(Records shown)
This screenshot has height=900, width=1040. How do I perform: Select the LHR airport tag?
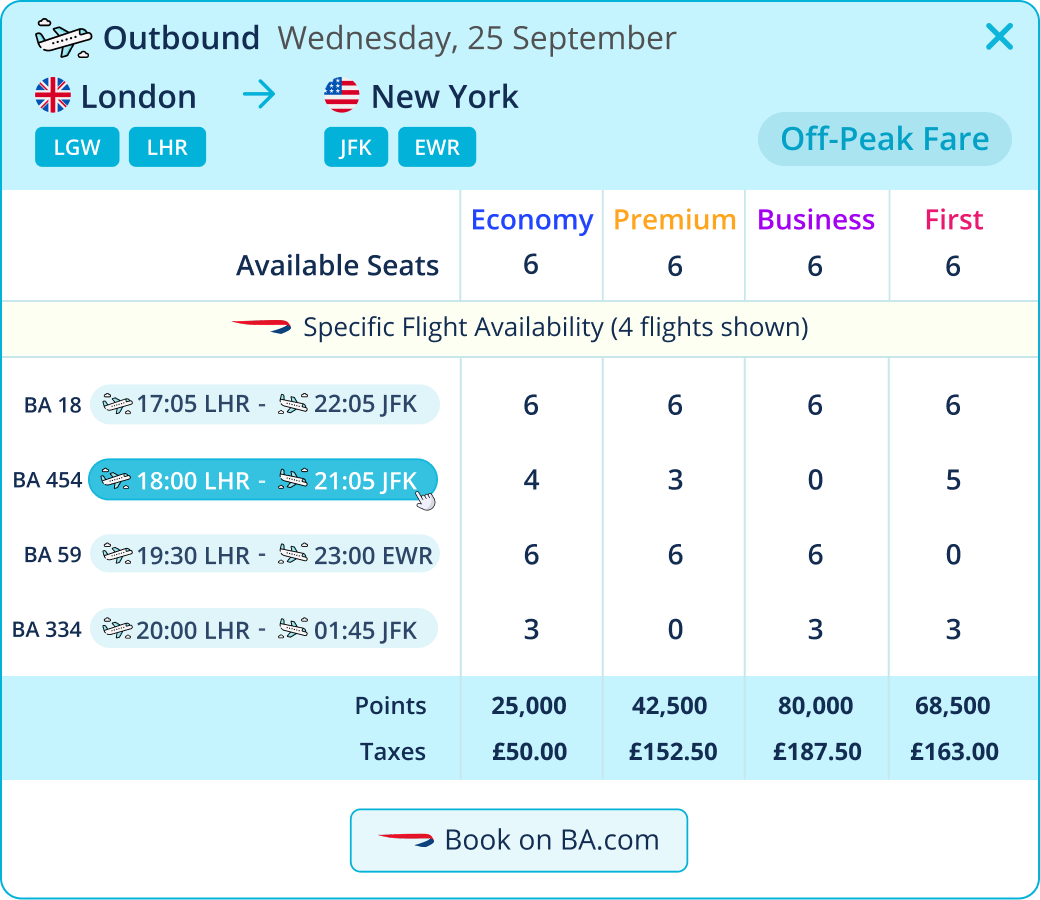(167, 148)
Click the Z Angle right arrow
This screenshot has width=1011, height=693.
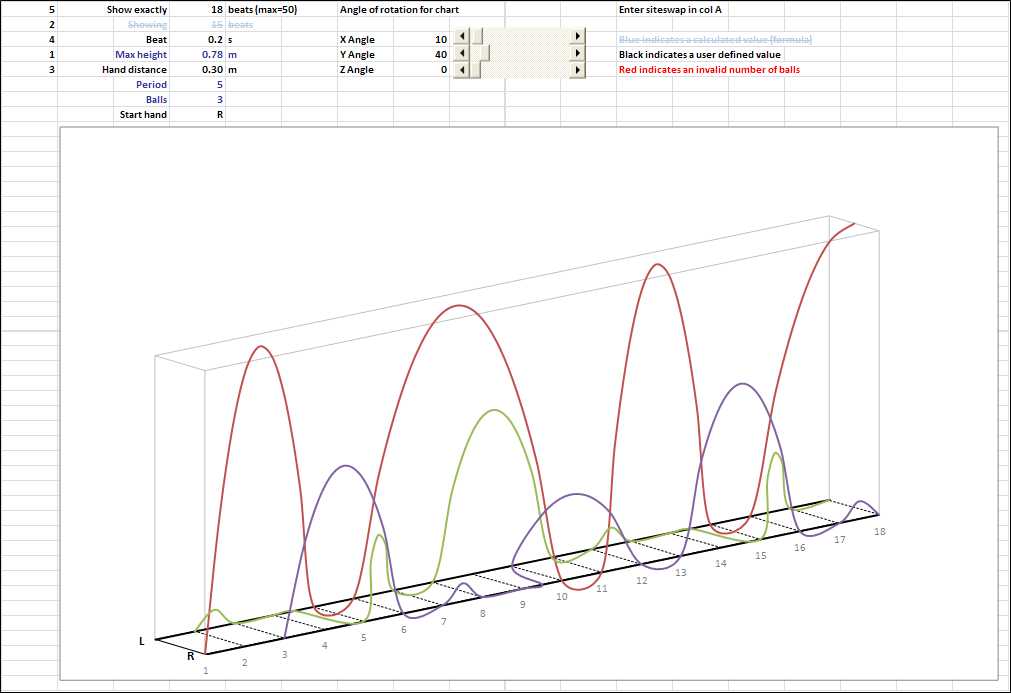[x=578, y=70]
(End Records shown)
● Your objective:
The answer is the whole listing above, written out verbatim, without its pictures.

● Expected output:
This screenshot has height=900, width=1040. How do I perform: Select the LHR airport tag?
(167, 148)
Click the Z Angle right arrow
This screenshot has width=1011, height=693.
[x=578, y=70]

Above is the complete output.